II. Le choix du terrain d’enquête

S’agissant de privilégier, dans notre construction de l’objet, une approche attentive aux contextes disciplinaires des pratiques étudiantes sur une analyse des distributions statistiques, des régularités ou des intensités, il est vite apparu que l’étude que nous souhaitions conduire se prêtait mal à la démultiplication des contextes d’études observés. Comme il s’agissait par ailleurs de s’intéresser à l’influence socialisatrice des matrices disciplinaires, et, au-delà, du type de savoirs fréquentés, dans la détermination des pratiques, il semblait également, dans ces conditions, sociologiquement pertinent pour notre objet de nous orienter vers la comparaison des pratiques intellectuelles étudiantes de deux contextes de socialisation disciplinaires relativement opposés, susceptibles de favoriser une appréhension quasi idéaltypique des variations et des principes de différenciation recherchés.

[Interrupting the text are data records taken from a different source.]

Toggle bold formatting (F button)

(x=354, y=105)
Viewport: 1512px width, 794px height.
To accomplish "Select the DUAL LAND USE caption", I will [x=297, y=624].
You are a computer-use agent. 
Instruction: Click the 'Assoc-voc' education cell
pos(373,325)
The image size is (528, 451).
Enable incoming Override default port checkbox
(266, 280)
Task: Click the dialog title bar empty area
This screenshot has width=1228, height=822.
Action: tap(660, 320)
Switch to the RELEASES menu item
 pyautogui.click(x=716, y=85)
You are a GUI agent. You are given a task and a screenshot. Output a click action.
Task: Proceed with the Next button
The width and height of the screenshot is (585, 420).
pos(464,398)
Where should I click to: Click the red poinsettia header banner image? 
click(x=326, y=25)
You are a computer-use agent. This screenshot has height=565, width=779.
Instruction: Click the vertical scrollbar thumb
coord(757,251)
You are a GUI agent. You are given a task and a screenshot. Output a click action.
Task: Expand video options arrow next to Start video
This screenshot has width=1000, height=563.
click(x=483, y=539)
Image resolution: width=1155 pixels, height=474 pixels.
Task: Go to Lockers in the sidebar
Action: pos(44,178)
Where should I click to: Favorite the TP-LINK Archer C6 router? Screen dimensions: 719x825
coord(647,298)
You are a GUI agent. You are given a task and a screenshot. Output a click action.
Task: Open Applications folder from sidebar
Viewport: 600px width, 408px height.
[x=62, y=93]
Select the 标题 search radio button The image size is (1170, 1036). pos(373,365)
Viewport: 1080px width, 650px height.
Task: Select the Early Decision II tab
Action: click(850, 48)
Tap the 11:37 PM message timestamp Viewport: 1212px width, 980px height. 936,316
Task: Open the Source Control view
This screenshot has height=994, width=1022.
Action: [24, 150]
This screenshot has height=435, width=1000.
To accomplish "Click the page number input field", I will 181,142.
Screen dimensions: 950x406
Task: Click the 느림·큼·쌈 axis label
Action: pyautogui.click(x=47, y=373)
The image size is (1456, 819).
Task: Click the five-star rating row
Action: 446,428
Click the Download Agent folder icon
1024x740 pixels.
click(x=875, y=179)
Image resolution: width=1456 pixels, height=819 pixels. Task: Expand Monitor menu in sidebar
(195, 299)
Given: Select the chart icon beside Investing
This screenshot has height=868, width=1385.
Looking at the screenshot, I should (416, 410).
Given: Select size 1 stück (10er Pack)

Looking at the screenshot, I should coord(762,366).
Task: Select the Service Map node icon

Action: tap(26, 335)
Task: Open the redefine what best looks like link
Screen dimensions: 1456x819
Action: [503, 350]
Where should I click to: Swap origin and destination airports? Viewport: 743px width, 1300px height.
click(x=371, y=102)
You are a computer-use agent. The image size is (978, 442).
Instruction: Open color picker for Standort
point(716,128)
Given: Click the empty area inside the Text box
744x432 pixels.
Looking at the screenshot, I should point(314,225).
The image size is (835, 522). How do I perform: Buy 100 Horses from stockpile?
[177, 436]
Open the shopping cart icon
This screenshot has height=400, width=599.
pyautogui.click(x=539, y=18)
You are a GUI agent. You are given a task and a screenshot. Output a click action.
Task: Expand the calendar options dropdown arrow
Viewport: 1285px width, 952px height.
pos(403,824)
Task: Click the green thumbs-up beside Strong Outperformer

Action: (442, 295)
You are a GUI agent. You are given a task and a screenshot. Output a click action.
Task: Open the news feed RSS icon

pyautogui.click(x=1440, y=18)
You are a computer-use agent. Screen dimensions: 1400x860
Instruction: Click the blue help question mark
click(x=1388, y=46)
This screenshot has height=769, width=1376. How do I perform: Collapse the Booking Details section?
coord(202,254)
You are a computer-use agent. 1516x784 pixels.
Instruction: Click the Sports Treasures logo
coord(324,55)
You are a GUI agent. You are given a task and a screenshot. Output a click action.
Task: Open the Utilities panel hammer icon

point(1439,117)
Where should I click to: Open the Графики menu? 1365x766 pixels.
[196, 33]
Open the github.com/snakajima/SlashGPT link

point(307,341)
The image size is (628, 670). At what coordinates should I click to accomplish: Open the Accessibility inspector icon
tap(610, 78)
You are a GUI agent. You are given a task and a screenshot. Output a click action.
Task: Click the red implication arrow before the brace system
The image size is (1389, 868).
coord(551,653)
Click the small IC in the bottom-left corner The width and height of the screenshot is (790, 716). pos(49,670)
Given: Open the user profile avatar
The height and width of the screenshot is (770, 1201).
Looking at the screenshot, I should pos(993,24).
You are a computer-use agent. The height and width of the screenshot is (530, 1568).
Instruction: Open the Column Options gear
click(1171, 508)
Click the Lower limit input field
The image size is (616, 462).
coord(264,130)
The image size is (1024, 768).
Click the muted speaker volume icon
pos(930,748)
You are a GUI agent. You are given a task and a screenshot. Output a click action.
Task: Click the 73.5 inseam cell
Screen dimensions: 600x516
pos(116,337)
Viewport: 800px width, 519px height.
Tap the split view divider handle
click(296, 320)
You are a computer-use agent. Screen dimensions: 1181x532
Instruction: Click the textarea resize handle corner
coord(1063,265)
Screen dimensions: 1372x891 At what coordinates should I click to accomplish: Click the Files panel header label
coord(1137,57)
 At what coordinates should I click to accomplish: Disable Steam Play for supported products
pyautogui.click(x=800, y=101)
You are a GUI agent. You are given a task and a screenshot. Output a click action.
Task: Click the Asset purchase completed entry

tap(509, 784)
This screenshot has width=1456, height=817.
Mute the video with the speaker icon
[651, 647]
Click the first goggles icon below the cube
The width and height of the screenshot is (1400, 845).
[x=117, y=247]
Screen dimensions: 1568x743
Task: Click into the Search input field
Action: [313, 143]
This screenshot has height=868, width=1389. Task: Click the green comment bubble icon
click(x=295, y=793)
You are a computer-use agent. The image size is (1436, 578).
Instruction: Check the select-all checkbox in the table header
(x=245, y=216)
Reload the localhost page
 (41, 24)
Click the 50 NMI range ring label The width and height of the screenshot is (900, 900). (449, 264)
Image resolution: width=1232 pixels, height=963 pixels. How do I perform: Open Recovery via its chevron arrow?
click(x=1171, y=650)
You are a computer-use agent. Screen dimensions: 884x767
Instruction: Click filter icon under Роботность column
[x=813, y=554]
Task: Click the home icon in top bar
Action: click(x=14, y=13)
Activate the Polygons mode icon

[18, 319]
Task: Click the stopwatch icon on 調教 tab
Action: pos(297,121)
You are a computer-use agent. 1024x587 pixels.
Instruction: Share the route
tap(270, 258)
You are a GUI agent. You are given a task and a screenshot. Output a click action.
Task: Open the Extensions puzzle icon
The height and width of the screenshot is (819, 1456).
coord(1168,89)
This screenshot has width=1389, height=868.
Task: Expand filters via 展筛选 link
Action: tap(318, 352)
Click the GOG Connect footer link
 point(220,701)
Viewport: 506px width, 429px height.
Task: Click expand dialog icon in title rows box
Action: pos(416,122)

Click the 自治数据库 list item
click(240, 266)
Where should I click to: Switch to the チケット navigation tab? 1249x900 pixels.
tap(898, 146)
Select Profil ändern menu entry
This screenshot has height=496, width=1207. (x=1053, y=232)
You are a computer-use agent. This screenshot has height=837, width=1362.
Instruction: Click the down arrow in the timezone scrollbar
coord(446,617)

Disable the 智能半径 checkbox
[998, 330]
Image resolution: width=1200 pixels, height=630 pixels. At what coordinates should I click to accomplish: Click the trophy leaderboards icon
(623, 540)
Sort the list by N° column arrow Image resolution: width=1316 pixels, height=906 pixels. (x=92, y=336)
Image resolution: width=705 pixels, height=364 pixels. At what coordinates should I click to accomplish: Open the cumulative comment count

Si d’emblée, le choix de la filière sociologie s’est imposé à nous tout à la fois pour des raisons de commodité dans l’accessibilité du terrain, pour les intérêts socio-analytiques que nous pouvions avoir à retourner sur les pas de notre propre parcours universitaire et, par là, de nos propres pratiques intellectuelles, enfin en raison de l’intérêt heuristique que nous semblait présenter également, en leurs relatives spécificités sociocognitives, le contexte des études sociologiques et la connaissance sociologique telle qu’elle est pratiquée à l’Université Lumière Lyon 2, ce ne fut en revanche pas immédiatement le cas des études médicales. C’est au cours d’un long travail de lecture sur l’histoire, récente et plus ancienne, des universités, des facultés, des grades et des enseignements universitaires, etc., que ce choix nous est apparu judicieux et pertinent sur le plan sociologique.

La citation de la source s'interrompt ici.